Difesa, energia e sostenibilità dei conti pubblici. Sono questi i tre assi attorno ai quali il ministro dell’Economia Giancarlo Giorgetti ha costruito il suo intervento in videocollegamento al Festival dell’Economia di Trento, delineando la posizione italiana nel confronto con la Commissione europea sulle possibili deroghe al Patto di stabilità.
Il punto politico, ha spiegato il titolare del Tesoro, riguarda l’impossibilità di separare il tema degli investimenti per la sicurezza europea da quello della tutela del sistema produttivo e delle famiglie colpite dall’aumento dei costi energetici. “È per me politicamente impossibile pensare che il governo si presenti in Parlamento chiedendo una deroga di spesa sulla difesa senza fare un ragionamento anche sull’energia”, ha affermato Giorgetti, sottolineando come il sostegno alla competitività industriale rappresenti una condizione necessaria per mantenere consenso e coesione sociale.

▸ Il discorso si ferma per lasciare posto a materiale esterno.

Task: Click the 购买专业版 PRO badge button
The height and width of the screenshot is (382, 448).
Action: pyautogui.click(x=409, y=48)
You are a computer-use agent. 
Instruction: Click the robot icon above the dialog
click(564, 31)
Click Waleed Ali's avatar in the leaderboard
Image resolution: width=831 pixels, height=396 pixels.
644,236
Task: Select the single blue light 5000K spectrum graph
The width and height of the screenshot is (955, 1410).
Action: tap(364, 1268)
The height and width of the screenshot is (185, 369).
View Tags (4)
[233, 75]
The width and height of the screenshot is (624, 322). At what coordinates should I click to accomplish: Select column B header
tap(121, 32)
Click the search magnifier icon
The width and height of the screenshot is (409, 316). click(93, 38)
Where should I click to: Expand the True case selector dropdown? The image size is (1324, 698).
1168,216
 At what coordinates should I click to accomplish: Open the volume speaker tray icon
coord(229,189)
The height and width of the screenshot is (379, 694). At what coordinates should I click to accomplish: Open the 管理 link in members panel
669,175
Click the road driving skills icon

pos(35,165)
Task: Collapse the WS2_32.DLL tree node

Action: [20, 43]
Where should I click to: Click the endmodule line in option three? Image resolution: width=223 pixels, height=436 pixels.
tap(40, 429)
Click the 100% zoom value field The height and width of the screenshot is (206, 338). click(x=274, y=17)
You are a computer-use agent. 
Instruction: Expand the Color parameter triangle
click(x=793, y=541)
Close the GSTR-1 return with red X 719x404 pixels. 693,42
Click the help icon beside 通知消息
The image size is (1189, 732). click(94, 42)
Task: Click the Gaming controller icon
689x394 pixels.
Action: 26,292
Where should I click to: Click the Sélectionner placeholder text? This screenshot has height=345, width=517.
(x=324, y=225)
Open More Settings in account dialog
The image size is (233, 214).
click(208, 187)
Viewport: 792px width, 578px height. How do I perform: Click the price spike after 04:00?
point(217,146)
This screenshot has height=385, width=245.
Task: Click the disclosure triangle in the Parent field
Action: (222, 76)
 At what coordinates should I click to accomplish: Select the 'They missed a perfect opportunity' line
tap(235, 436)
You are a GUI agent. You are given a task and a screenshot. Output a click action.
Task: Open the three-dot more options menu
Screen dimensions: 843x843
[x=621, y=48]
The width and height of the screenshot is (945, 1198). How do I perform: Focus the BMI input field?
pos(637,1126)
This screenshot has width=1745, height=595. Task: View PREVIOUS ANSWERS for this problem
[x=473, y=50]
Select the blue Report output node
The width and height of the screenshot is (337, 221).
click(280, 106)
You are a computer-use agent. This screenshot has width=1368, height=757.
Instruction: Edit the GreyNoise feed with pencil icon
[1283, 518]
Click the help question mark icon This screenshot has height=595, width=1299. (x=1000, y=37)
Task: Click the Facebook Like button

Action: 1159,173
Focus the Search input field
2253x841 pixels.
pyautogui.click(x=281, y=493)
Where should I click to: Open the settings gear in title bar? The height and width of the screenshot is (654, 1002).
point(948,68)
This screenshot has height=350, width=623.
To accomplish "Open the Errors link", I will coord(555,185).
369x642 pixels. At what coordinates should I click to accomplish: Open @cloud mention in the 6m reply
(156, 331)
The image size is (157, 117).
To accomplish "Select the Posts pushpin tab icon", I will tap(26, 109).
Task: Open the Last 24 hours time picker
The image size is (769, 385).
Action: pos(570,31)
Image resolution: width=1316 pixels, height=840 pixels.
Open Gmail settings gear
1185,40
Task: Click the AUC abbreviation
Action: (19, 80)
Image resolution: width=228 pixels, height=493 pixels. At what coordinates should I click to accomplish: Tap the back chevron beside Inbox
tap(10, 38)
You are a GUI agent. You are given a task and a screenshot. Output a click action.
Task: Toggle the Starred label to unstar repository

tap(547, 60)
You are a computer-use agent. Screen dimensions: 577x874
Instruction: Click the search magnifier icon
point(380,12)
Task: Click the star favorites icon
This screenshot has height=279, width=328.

L’Italia punta a ottenere da Bruxelles un quadro di maggiore flessibilità che tenga insieme le esigenze strategiche legate alla difesa e gli interventi per contenere gli effetti economici delle tensioni geopolitiche internazionali. Una posizione che riflette la crescente preoccupazione europea per l’impatto del conflitto in Medio Oriente sulle forniture energetiche e sulle catene globali del valore.
Nel dettaglio, Giorgetti ha delineato una traiettoria pluriennale della spesa pubblica: nel 2026 l’attenzione sarebbe concentrata prevalentemente sulle misure energetiche, mentre nel biennio successivo – 2027 e 2028 – assumerebbero maggiore peso gli investimenti legati alla difesa. Un approccio definito “sistemico”, volto a evitare interventi frammentati e a costruire una strategia coerente di politica economica.
Il ministro, intervenuto da Cipro a margine della riunione dell’Eurogruppo, ha inoltre richiamato le valutazioni emerse nei consessi internazionali, incluso il G7 di Parigi. “Le previsioni in caso di un prolungamento del conflitto sono molto serie”, ha osservato, evidenziando che il rischio non riguarda soltanto il prezzo dei carburanti ma anche la tenuta delle filiere industriali europee.
Nella parte finale del suo intervento, Giorgetti ha riportato il dibattito sui fondamentali strutturali dell’economia italiana, soffermandosi sul tema del debito pubblico e della dinamica demografica. Il ministro ha ribadito la necessità di non scaricare nuovi oneri sulle future generazioni, ricordando che il debito nazionale sarà sostenuto da una popolazione progressivamente più ridotta. “Ci si chiede se bisogna fare altro debito oppure no. La risposta che ci siamo dati è quella di non farne”, ha dichiarato.